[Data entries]
********
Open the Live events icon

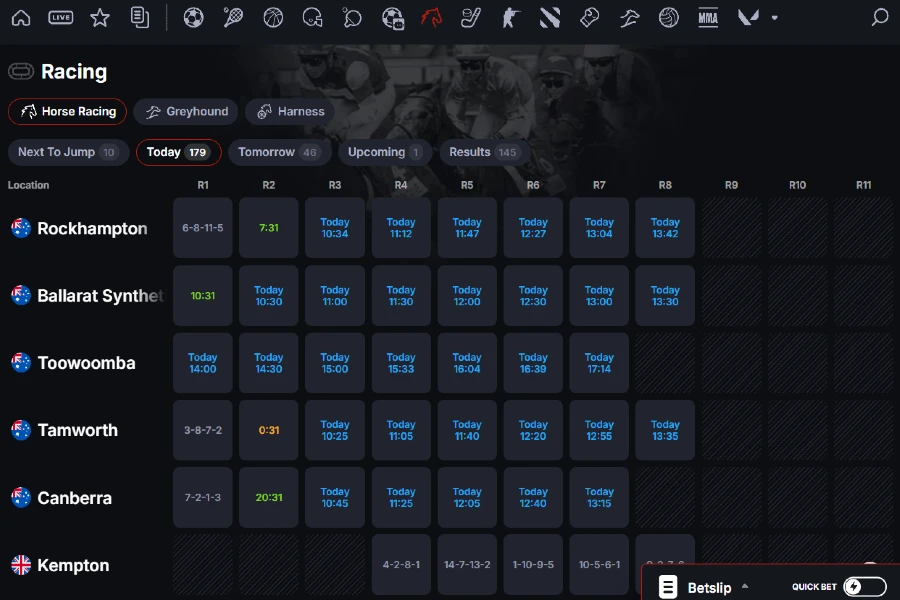[61, 17]
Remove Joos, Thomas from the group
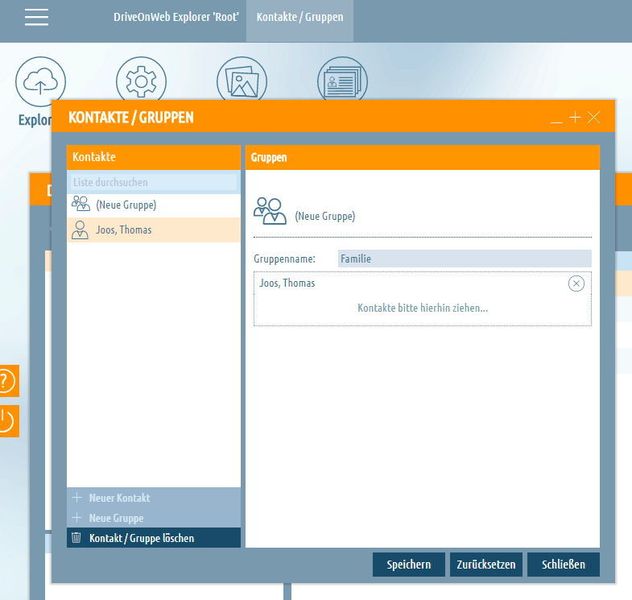 click(576, 283)
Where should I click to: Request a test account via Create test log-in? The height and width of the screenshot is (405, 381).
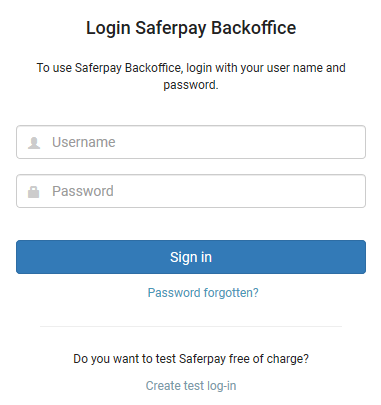tap(191, 386)
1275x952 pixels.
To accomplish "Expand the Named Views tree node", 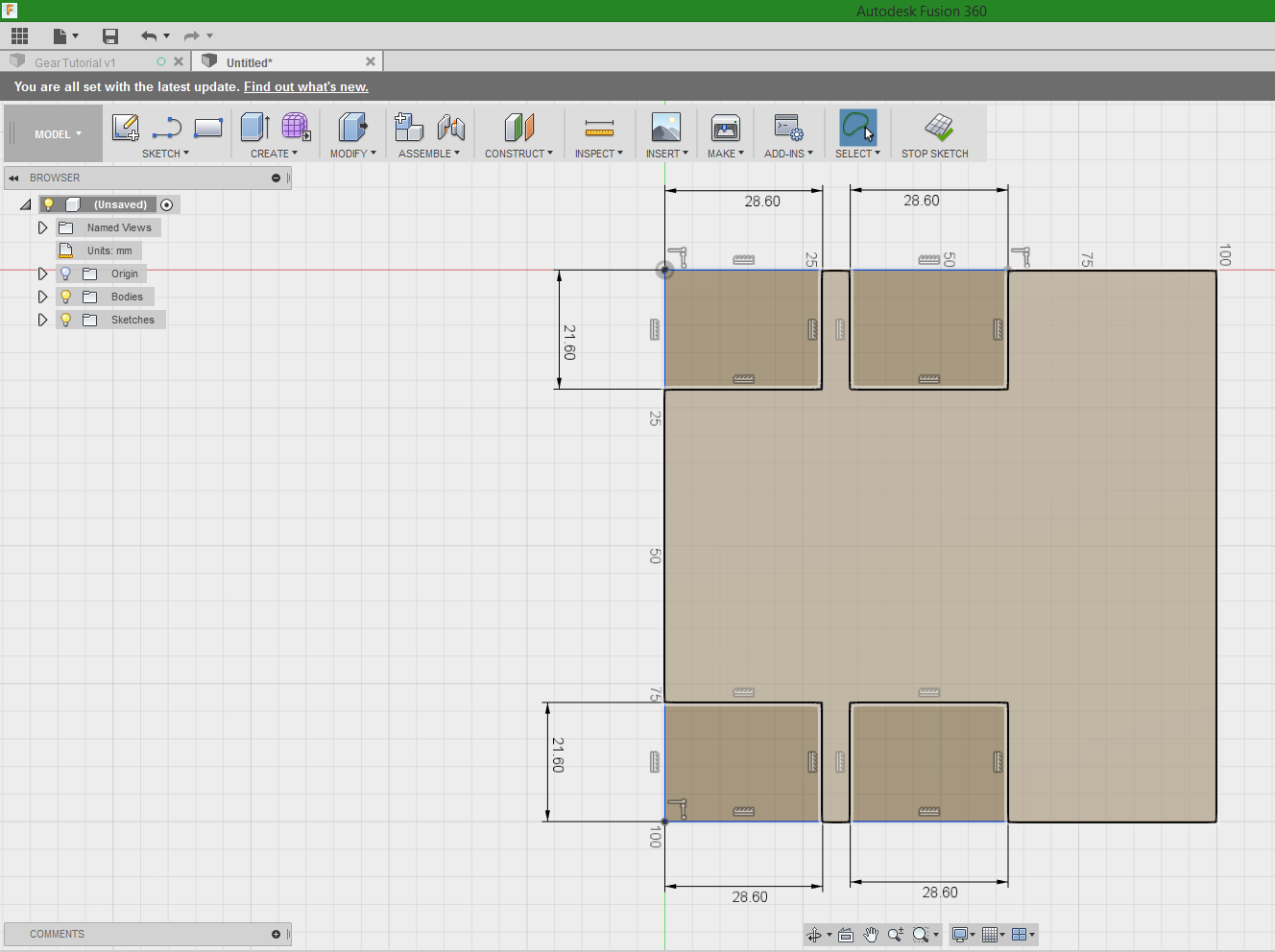I will (x=42, y=227).
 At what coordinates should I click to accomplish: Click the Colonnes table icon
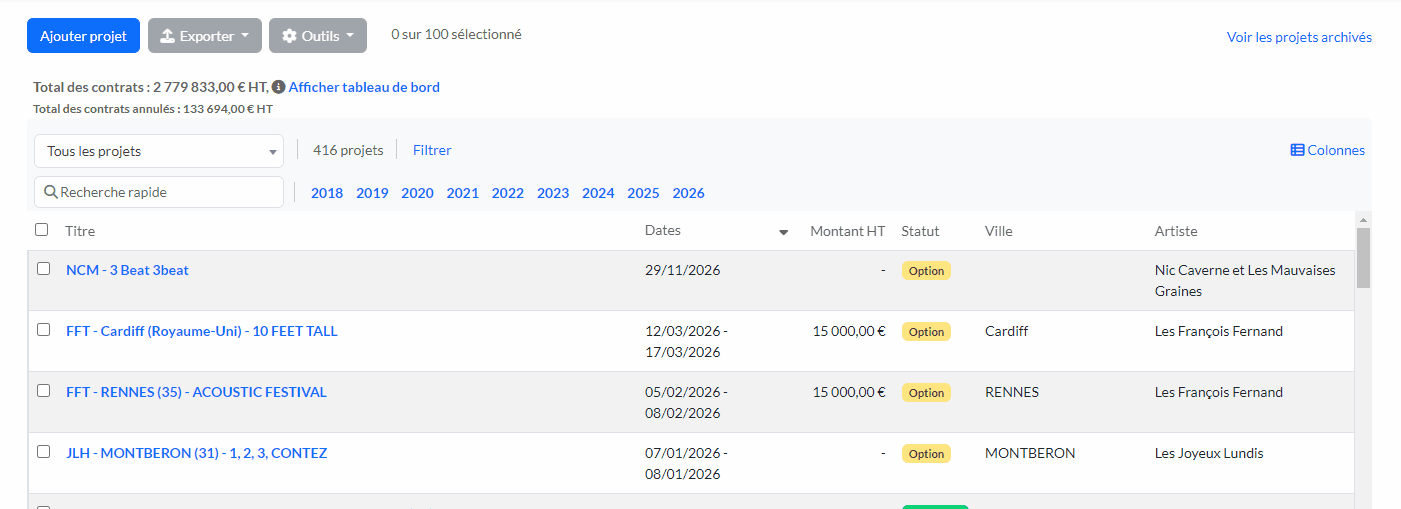pyautogui.click(x=1297, y=150)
********
Please extract exactly the lines of the data, from the first through the line containing "1275x952 pixels.", and add no pictures to the copy.

Open the Live events icon

[61, 17]
Remove Joos, Thomas from the group
 click(576, 283)
Where should I click to: Request a test account via Create test log-in? The height and width of the screenshot is (405, 381).
tap(191, 386)
1275x952 pixels.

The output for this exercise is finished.